ASIA
26 March 2014
Asia needs better developed bond markets
Asia has not yet made sufficient progress in developing bond markets, one of the lessons of the 1997/98 Asian Financial Crisis.
Ever since the 1997 Asian Financial Crisis, the region has been saying that it needs better developed local currency bond markets. But while much progress has been, it is most certainly not sufficient.
When considering the issue of why Asia needs to have developed local-currency bond markets, it is necessary to place this question in the context of financial markets more generally. Local-currency bond markets are just one of the many markets that make up the financial system.
The ultimate objective of the financial system is to allocate the savings of those with surplus capital to those in need of capital to help achieve productive investment. In this way, financial markets enable economic agents to optimize their inter-temporal consumption over the course of their life. Financial markets also provide opportunities for managing risk.
Savers and investors have demonstrated a great variety of preferences for saving and investing, including different preferences regarding the short-term versus the long-term, high-risk versus low-risk. This is why over time our financial systems have developed a vast array of markets which offer a great variety of instruments and services. A short list of financial markets would include: bank financing; equity/stock markets; government bonds; corporate bonds; and foreign exchange markets which allow to economic agents to invest in foreign currencies. In this context, bond markets are usually medium- to long-term financial instruments (not short-term), and debt-based instruments (not equity).
Asian financial markets have traditionally been dominated by banks which have been the major providers of formal financial services. Stock markets and bond markets have been much less developed.
Why are Asia’s local-currency bond markets underdeveloped?

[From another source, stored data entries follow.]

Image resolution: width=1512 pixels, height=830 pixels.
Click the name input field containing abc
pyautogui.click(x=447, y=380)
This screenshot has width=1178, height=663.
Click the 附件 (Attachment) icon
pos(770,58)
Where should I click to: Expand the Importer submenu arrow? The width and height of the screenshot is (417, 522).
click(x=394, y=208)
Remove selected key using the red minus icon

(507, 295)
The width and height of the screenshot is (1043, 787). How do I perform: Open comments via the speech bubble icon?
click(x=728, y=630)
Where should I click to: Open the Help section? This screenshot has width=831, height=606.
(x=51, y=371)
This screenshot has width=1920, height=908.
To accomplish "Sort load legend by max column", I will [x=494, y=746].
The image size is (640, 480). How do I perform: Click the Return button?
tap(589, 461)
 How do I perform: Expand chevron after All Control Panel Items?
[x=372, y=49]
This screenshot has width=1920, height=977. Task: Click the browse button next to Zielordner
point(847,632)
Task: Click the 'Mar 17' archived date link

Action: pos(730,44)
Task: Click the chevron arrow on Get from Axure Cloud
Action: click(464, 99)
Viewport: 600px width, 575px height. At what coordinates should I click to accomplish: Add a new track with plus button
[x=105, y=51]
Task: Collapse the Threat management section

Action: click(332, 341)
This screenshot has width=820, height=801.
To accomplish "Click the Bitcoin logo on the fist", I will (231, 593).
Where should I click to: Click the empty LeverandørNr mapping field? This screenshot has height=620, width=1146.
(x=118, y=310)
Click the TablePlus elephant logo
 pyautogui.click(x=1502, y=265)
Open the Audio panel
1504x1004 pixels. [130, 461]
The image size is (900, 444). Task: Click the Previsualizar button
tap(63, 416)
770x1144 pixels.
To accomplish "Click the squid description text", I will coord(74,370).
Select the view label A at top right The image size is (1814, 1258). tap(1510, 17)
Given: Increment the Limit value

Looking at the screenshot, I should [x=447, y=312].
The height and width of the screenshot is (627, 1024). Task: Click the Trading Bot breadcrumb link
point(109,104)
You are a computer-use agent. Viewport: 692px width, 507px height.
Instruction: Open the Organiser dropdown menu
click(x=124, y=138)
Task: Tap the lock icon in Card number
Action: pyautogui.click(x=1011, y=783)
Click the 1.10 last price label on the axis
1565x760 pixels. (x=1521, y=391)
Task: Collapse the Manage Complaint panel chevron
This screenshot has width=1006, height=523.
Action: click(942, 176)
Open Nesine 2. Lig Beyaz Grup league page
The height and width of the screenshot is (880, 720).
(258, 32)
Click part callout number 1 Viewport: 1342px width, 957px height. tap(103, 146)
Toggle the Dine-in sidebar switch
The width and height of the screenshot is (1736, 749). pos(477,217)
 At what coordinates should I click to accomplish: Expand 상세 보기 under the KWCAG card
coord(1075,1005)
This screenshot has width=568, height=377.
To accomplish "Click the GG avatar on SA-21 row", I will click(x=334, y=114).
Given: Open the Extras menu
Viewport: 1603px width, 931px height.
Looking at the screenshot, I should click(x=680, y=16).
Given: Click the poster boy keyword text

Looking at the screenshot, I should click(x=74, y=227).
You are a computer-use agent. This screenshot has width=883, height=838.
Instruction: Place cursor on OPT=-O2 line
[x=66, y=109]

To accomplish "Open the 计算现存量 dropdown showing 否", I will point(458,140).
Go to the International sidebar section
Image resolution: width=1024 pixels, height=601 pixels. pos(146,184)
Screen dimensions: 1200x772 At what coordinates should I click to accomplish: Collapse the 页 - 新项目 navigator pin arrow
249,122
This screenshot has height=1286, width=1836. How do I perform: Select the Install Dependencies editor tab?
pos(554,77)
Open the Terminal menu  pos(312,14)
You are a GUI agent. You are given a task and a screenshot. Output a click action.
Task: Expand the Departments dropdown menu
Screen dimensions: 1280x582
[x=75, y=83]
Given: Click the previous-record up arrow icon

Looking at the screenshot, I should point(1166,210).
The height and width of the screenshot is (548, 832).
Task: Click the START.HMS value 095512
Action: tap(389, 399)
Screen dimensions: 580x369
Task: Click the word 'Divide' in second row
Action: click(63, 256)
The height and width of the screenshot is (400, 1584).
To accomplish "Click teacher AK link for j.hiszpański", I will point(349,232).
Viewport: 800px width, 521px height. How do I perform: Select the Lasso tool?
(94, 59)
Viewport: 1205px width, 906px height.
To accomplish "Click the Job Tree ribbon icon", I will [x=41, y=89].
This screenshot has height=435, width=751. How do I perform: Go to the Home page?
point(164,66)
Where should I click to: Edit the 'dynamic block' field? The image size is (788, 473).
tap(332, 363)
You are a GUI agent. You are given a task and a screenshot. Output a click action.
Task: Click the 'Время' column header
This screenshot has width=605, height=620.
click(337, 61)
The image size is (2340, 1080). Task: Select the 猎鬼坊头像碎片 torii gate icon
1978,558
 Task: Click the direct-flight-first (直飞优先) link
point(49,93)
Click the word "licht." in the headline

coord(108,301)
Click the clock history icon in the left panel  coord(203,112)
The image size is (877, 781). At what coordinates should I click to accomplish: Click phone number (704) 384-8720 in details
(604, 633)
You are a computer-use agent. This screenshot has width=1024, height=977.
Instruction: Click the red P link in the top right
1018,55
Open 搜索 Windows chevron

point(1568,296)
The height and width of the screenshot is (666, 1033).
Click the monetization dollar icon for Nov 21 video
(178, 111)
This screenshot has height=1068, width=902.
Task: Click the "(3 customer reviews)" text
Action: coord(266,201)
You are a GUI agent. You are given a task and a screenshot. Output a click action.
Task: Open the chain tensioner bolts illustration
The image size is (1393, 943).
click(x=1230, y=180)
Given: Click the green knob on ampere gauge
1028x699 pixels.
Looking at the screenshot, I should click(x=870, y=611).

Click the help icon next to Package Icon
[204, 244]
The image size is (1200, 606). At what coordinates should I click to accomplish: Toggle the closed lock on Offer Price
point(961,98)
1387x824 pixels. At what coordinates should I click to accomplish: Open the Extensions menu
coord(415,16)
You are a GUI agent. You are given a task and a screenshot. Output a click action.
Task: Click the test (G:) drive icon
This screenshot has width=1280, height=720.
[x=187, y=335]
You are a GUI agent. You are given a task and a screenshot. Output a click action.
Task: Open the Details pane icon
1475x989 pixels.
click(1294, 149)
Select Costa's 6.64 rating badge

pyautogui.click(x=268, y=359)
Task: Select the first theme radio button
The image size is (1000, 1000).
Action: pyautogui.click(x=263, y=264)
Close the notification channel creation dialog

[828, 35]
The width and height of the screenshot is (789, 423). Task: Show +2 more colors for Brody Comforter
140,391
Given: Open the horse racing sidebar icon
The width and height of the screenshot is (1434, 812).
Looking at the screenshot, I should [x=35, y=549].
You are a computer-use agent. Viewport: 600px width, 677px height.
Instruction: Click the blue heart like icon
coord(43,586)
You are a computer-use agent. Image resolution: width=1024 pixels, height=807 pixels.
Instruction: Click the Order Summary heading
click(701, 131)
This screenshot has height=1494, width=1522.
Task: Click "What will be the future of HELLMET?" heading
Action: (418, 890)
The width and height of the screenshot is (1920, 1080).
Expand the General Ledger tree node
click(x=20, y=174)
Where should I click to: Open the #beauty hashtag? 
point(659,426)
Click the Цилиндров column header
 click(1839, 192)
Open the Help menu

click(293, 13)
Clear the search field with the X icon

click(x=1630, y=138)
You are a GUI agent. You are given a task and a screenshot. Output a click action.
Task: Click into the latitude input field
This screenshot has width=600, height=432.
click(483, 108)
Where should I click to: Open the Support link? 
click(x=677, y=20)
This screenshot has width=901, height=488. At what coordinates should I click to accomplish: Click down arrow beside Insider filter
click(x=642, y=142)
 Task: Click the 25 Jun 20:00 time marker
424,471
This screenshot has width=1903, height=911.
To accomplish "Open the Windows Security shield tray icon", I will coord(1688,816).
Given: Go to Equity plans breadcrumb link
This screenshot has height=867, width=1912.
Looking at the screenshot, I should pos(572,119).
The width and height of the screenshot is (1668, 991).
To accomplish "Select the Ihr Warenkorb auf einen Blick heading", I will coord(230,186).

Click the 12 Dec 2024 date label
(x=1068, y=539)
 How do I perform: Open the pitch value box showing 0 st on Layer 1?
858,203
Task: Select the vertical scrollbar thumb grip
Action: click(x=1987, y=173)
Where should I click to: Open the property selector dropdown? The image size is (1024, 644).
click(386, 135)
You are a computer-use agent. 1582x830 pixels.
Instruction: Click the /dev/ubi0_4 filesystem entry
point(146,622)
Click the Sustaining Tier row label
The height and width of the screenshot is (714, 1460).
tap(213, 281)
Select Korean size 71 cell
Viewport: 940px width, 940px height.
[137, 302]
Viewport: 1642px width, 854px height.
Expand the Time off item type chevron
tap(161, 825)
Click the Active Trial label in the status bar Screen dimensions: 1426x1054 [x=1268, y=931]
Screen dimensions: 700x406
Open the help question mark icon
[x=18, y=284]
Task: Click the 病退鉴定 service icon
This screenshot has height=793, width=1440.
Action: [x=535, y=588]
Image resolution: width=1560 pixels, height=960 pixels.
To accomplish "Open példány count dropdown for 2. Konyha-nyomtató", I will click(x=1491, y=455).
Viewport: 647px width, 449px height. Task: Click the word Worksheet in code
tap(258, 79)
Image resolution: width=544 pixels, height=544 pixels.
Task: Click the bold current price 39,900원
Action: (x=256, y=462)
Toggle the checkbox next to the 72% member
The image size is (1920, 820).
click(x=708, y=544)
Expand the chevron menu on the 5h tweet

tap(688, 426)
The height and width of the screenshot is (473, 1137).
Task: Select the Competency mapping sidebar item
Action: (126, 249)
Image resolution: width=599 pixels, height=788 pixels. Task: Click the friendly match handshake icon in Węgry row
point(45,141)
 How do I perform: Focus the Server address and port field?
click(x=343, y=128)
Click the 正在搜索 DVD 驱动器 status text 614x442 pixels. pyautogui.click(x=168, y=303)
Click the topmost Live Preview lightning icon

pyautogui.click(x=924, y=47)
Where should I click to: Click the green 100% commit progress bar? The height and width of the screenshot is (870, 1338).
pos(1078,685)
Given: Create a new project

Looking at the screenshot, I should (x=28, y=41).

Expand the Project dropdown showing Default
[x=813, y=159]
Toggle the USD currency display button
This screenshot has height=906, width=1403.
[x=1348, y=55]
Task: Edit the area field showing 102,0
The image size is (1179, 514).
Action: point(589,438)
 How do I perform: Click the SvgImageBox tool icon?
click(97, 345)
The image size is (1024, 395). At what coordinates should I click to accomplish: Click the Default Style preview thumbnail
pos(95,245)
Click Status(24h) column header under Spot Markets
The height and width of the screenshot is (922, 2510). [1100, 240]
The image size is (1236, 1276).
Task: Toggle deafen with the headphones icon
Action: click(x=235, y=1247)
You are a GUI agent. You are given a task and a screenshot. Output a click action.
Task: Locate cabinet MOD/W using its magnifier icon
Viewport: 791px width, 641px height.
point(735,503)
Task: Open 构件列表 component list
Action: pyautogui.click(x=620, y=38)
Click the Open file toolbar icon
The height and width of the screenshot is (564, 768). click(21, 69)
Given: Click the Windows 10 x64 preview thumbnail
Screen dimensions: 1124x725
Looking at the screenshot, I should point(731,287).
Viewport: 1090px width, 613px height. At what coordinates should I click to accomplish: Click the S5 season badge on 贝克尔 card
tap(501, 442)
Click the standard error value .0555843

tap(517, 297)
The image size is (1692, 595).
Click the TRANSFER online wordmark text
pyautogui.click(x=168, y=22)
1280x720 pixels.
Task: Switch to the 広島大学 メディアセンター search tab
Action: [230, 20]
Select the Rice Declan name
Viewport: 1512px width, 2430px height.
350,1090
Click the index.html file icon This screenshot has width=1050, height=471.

In many countries, bank finance was used as an instrument of industrial policy, thereby distorting financial market development away from corporate bond markets. Also in many countries, governments did not create the necessary infrastructure which would support corporate bond market development – such infrastructure can be regarded as a public good. And lastly, government bond markets remained underdeveloped in most of developing Asia because generally prudent fiscal policy meant that there was little need for government bond financing.
The consequence of having bank-dominated financial sectors is that the Asia’s financial systems do not provide a wide range of financial services, as in the case of the developed OECD countries, although the situation is improving greatly. Savers have more limited investment options and similarly borrowers have more limited options for obtaining finance.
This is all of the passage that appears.